PREPARATION OF THE RESTRICTION DOSSIER FOR INTENTIONALLY ADDED MICROPLASTICS – THE CURRENT SITUATION
The European Commission has asked the European Chemical Agency (ECHA) to help prepare a regulation that will reduce European microplastics emissions by 400,000 tonnes over 20 years. It is envisaged that the new regulation will include restrictions on the use of intentionally added microplastics in:
- Cosmetics & beauty products
- Agricultural products
- Construction products Products used in the gas and oil industries
- Medical products Detergents and cleaning products
- Polymeric infills used in synthetic turf surfaces
For each industrial application included in the draft restriction, different options have been presented to the two committees for them to consider. For polymeric infills these were:
- An immediate ban
- A ban with a transitional period of six years until implementation
- Making the reporting of sales and monitoring infill loss from all fields, compulsory
- Directing manufacturers to label their products to show how they should be used and managed
- Granting derogation from the Restriction if risk management measures are installed around synthetic turf field
WHAT HAPPENS NEXT?
On receipt of the two ECHA committee opinions, the European Commission will start their consultation with the 27 Member States, the Council of Europe, and the European Parliament.

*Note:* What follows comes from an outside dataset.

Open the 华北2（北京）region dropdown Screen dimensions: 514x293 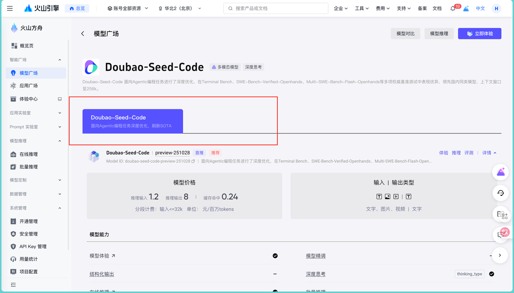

They will then draft their recommendations for presentation to the European Union’s REACH Committee. It is this committee that will vote and finally decide on whether the recommendations pass into EU legislation. This should happen in late 2021. For a new REACH restriction to be adopted, a qualified majority of at least 55% of the member states, representing at least 65% of the total EU population, needs to vote in favour.
Implications for existing synthetic turf pitches
If ultimately, the European Union amends the REACH Regulations to include a ban on the sale of polymeric infills, the restrictions will only apply to the future sale of these materials from the date of enactment, which is likely to be 2028, at the earliest.